Abstract
C-Reactive Protein (CRP) is an acute phase reactant routinely used as a biomarker to assess either infection or inflammatory processes such as autoimmune diseases. CRP also has demonstrated utility as a predictive marker of future risk of cardiovascular disease. A new method of immunoassay for the detection of C-Reactive Protein has been developed using Resonant Acoustic Profiling™ (RAP™) with comparable sensitivity to a high sensitivity CRP ELISA (hsCRP) but with considerable time efficiency (12 minutes turnaround time to result). In one method, standard solutions of CRP (0 to 231 ng/mL) or diluted spiked horse serum sample are injected through two sensor channels of a RAP™ biosensor. One contains a surface with sheep antibody to CRP, the other a control surface containing purified Sheep IgG. At the end of a 5-minute injection the initial rate of change in resonant frequency was proportional to CRP concentration. The initial rates of a second sandwich step of anti-CRP binding were also proportional to the sample CRP concentration and provided a more sensitive method for quantification of CRP. The lower limit of detection for the direct assay and the homogenous sandwich assay were both 20 ng/mL whereas for the direct sandwich assay the lower limit was 3 ng/mL. In a step towards a rapid clinical assay, diluted horse blood spiked with human CRP was passed over one sensor channel whilst a reference standard solution at the borderline cardiovascular risk level was passed over the other. A semi-quantities ratio was thus obtained indicative of sample CRP status.

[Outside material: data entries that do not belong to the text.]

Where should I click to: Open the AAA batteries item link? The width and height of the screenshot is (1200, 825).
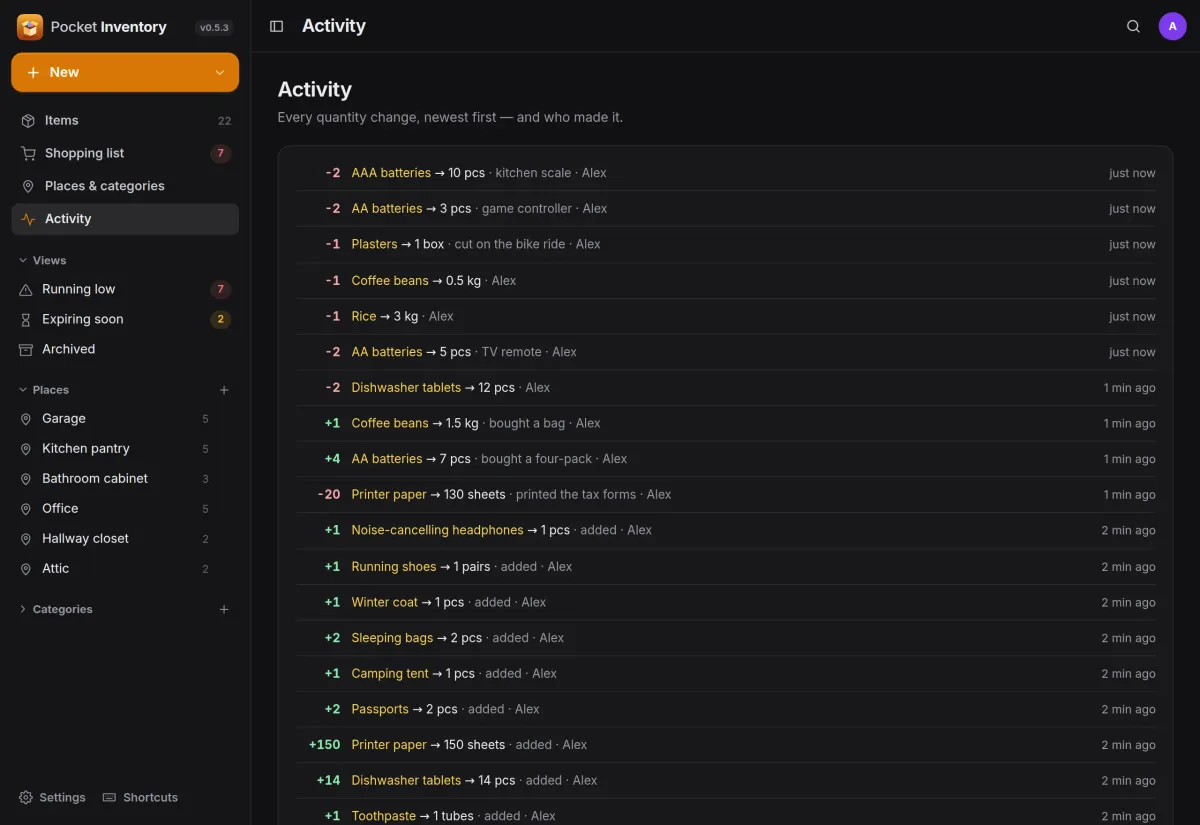[391, 173]
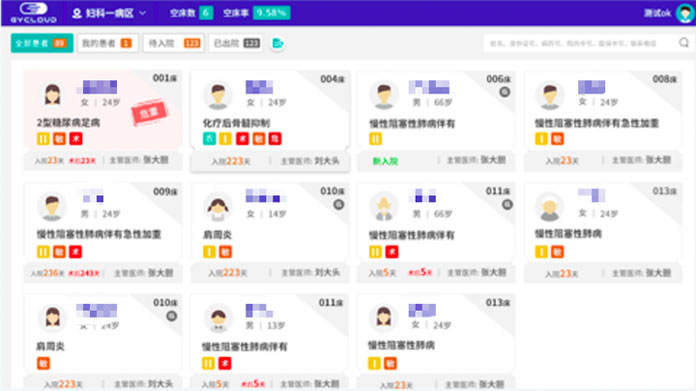Toggle the grey circle on bed 006 card
This screenshot has height=391, width=696.
coord(505,92)
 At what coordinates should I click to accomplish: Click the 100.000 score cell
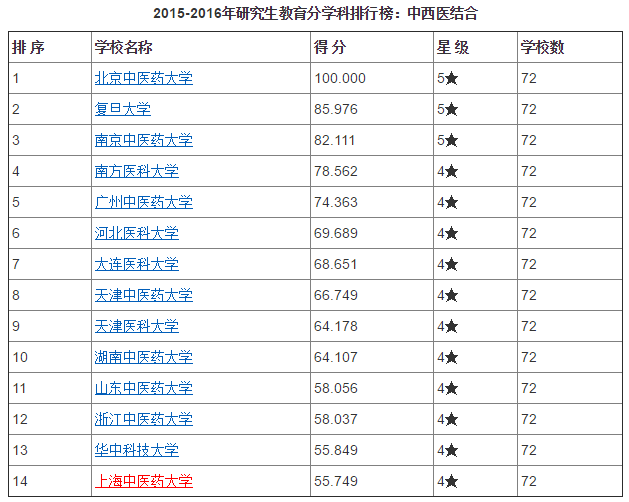pyautogui.click(x=340, y=78)
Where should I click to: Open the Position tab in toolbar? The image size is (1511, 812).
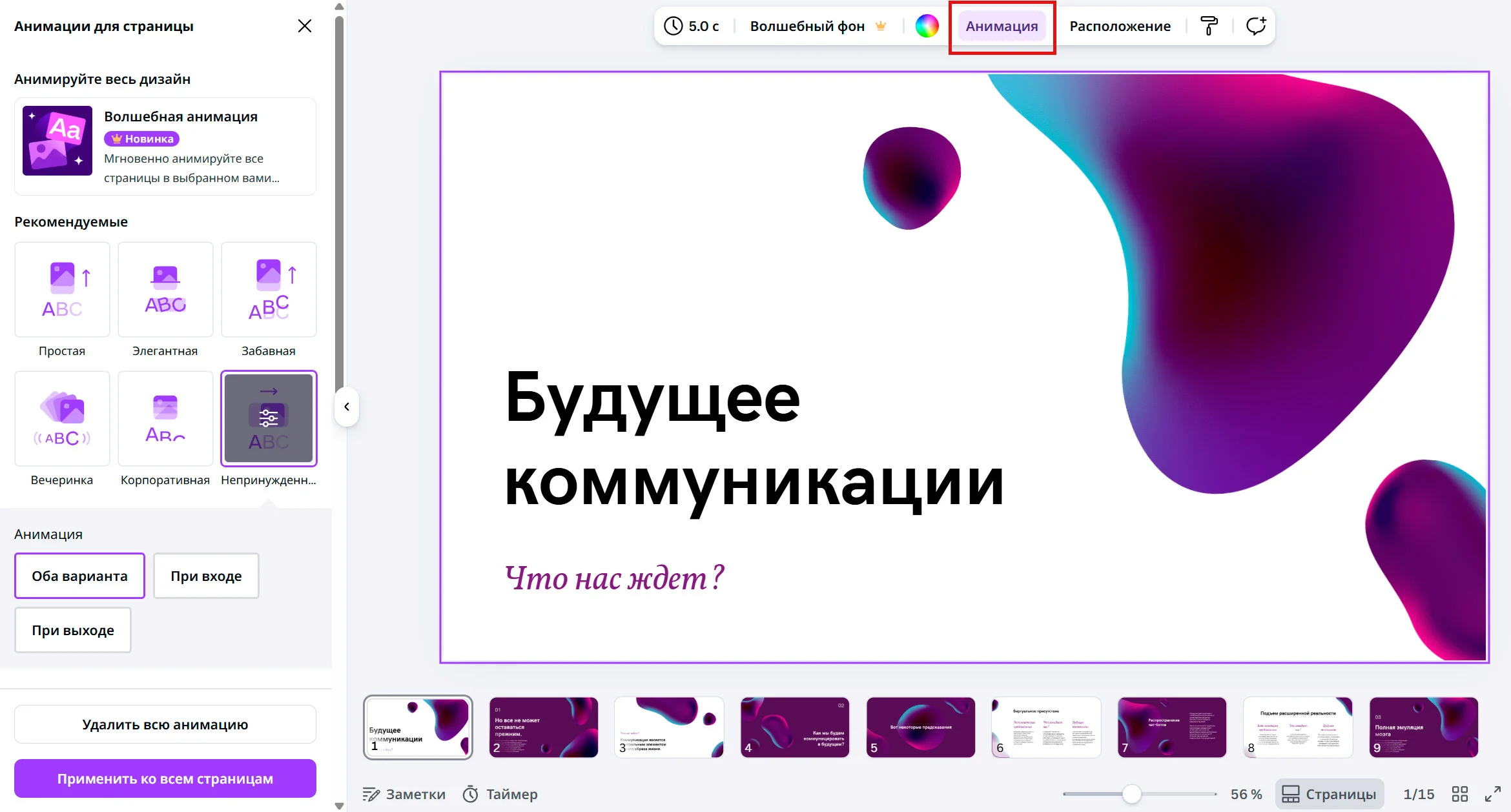[1120, 26]
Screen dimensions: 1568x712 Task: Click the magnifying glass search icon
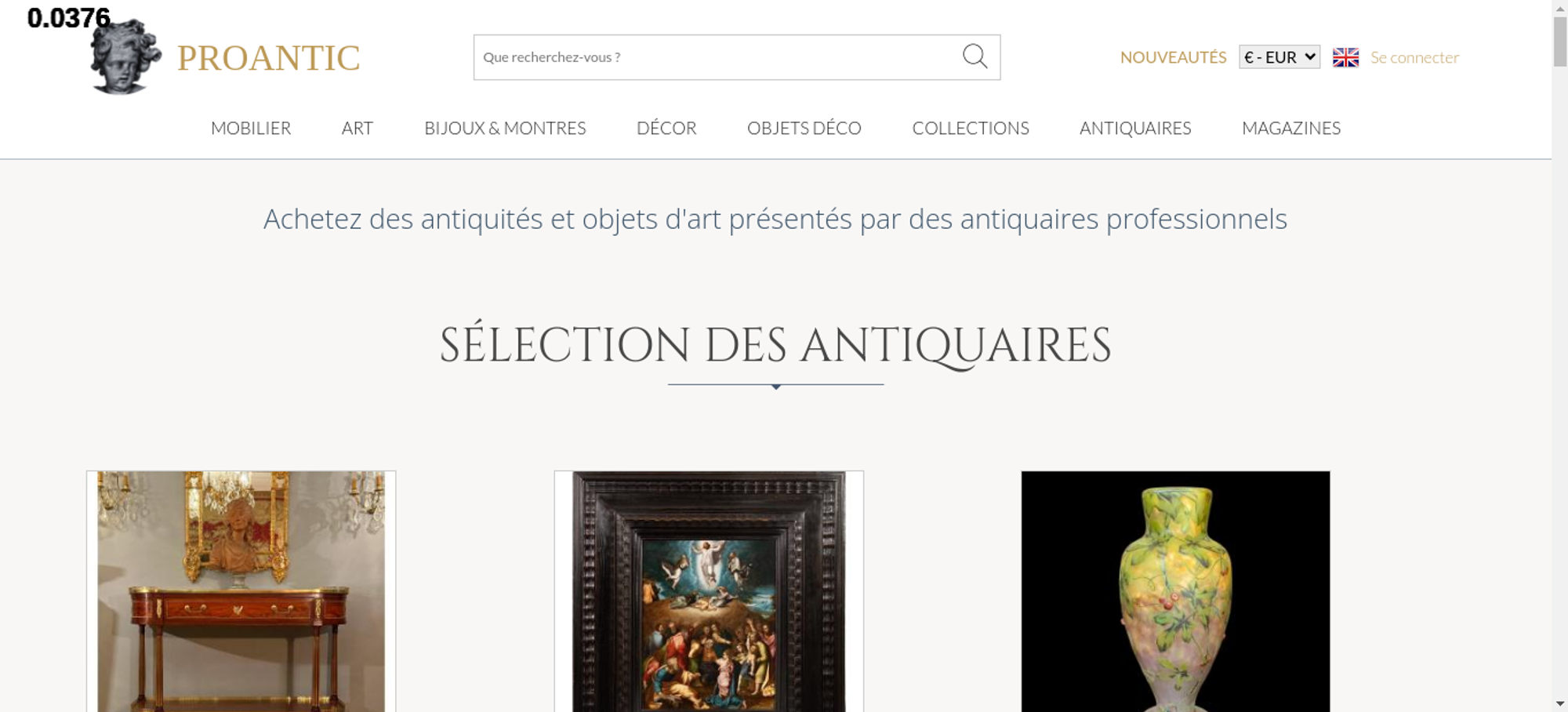(975, 56)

Overall, the present study revealed that CRP concentrations in serum that might be expected in both normal and pathological conditions can be detected in a time-efficient, label-free immunoassay with RAP™ detection technology with determined CRP concentrations in close agreement with those determined using a commercially available high sensitivity ELISA.
Background
Advances in the development of biochips, and microfluidic devices in particular, offer the potential to monitor clinically relevant biomarkers in serum or other biological samples with economy in terms of sample volume, reagents and assay time. Whilst these can be semi-automated for higher throughput applications, there is likely to be more impact in small devices for near-patient and point of care applications [1,2].

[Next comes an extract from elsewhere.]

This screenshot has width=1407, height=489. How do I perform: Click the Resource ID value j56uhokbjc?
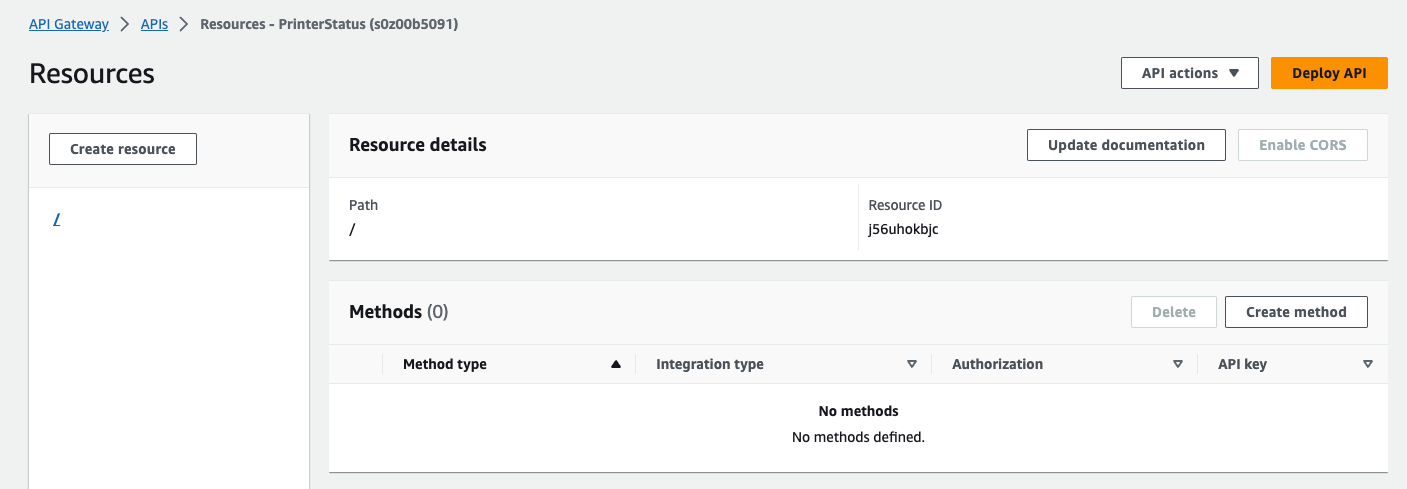(903, 229)
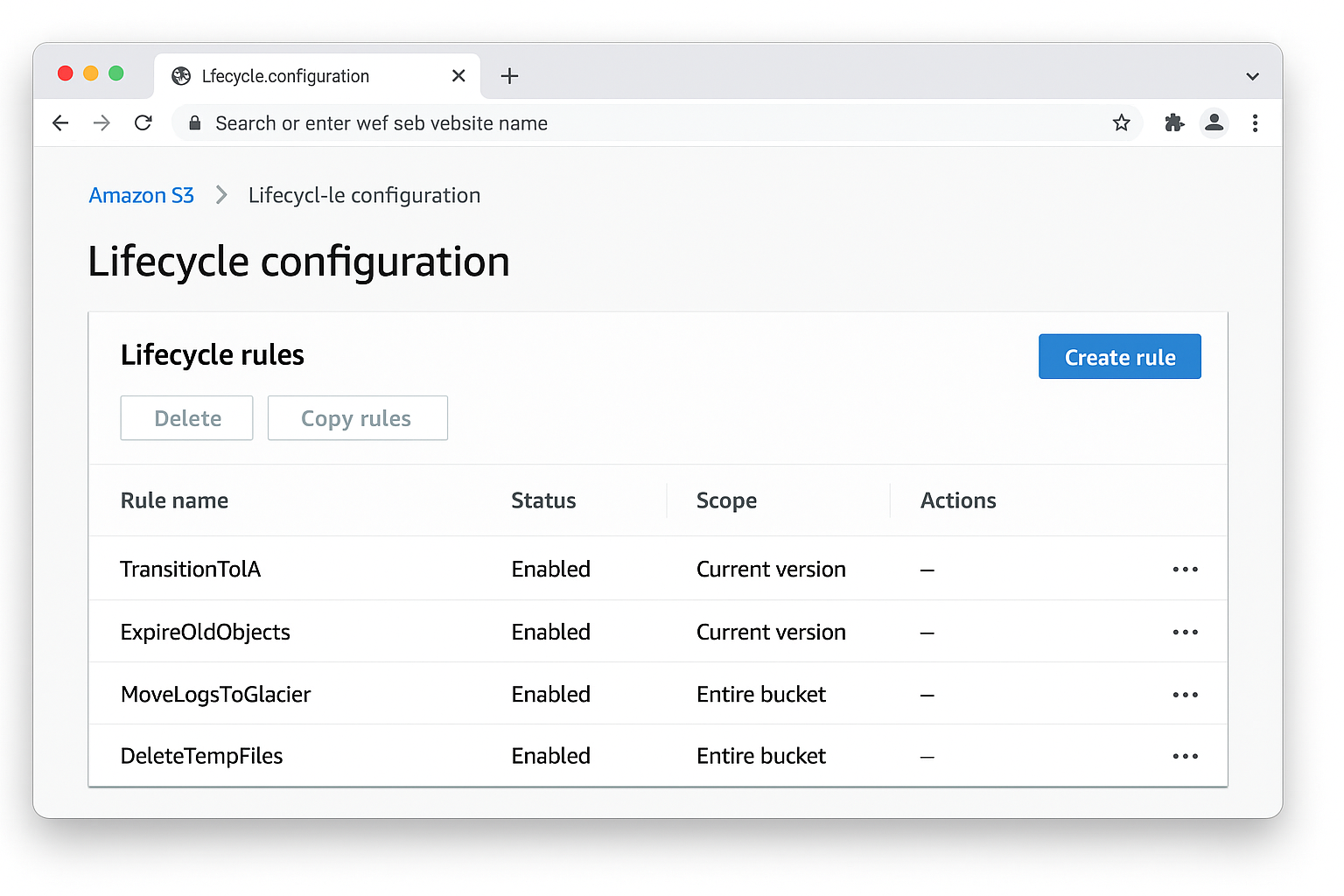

Acoustic biosensors allow label-free detection of biomolecules and analysis of binding events [3,4]. Detection is based on a quartz crystal resonator. The mass of captured analyte by an immobilised receptor molecule on the surface is proportional to the resonant frequency [5]. Today, acoustic sensors are generally based on quartz crystal resonators that are found in common personal electronic devices such as mobile phones, computers and televisions, with over a billion units mass-produced each year [6]. We have developed a novel acoustic detection technology, which we term Resonant Acoustic Profiling (RAP™; [6]). This technology builds on the fundamental basics of the "quartz crystal microbalance" or "QCM". Readout data is generated in real time, which can be analyzed to provide quantitative information including analyte concentration, analyte-receptor interaction specificities, affinities, and kinetics. In this paper we apply RAP to a clinically-relevant application, namely [CRP] estimation.

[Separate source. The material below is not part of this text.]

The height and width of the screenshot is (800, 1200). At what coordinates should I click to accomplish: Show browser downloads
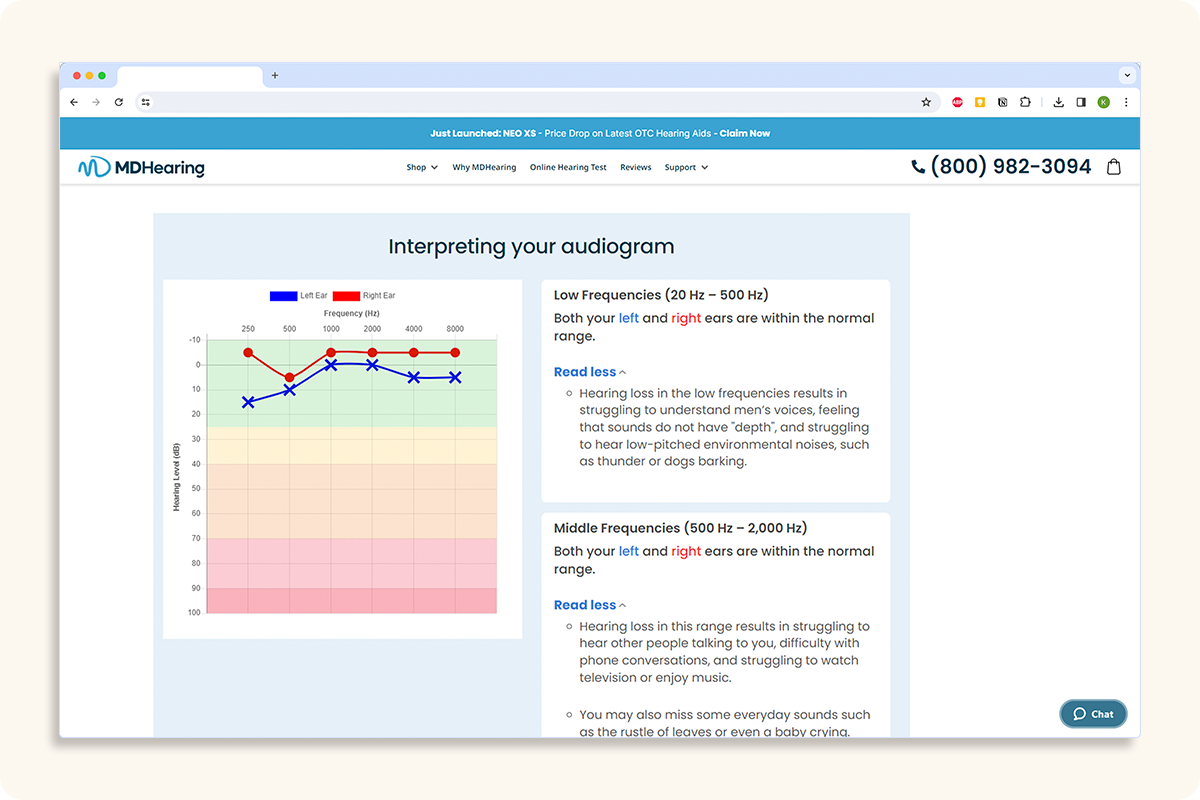[1059, 102]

CRP is a classical acute phase reactant discovered by Tillett and Francis in the 1930s [7]. Although a fairly non-specific biomarker, the circulating concentration of CRP rises rapidly (within hours) in response to most forms of tissue damage, infection, and other acute inflammatory events including autoimmune diseases and malignancy. Since CRP can be elevated by as much as 1000-fold over baseline (~100 μg/L to as much as 500 mg/L), monitoring is considered very useful, not just for screening, but also for disease management since the level reflects not only the presence, but also intensity of inflammation or infection. Further, CRP is stable with a long plasma half-life (about 19 hours), remaining fairly constant with no diurnal or feeding induced variation [8]. In healthy blood donors, the median concentration is 0.8 μg/mL, the 90th percentile is 3 μg/mL and the 99th percentile is 10 μg/mL [8]. Routine commercially available assays for CRP quantification employ immunonephelometric and immunoturbidometric methods for CRP with ranges 3 to 8 μg/mL. Rapid tests have been developed for point of care CRP applications, particularly with reference to management of bacterial infections [9,10]. These tests are however of relatively low sensitivity with cut off values greater than 5 μg/mL.
Chronic inflammation is also an important component in the development of atherosclerosis. A number of studies have demonstrated the utility of CRP as a sensitive biomarker of cardiovascular diseases, in particular, future coronary heart disease (CHD), independent of traditional risk factors [11-16]. Thus, the assessment of CRP levels could provide a predictive method to assess cardiovascular risk, or assess the potential risk of recurrent cardiovascular events [17]. The association between CRP and CHD is similar to that of traditional lipid risk factors [16,18-20]. A cut off level for CRP of 2–3 μg/ml has been suggested [21,22]. The American Heart Association and the Centers for Disease Control and Prevention (AHA/CDC) clinically assessed a number of inflammatory markers [23]. CRP had characteristics considered most useful for practice, although mass screening at this stage was considered unwarranted. Their guidelines suggest that CRP measurement be taken twice over a two week interval, less than 1 μg/L CRP is 'low cardiovascular risk", 1 to 3 μg/mL is 'average' and greater than 3 μg/mL is 'high'. Values greater than 10 μg/mL should be repeated with the patient being examined for sources of inflammation or infection. Since this range includes levels in otherwise apparently healthy individuals, high-sensitivity CRP (hs-CRP) methods are required having limits of detection below that of routine assays (3 μg/mL). Automated immunonephelometric, immunoturbidometric methods now exist with assay ranges from as low as 50 ng/mL to 10 μg/mL and an immunoluminometric method has a range 100 ng/mL to 250 μg/mL for [24]. In addition commercial hs-CRP ELISA now exist with sensitivities as low as 1 to 5 ng/mL (American Diagnostica; Kalon Biological) but with a range to 100 ng/mL.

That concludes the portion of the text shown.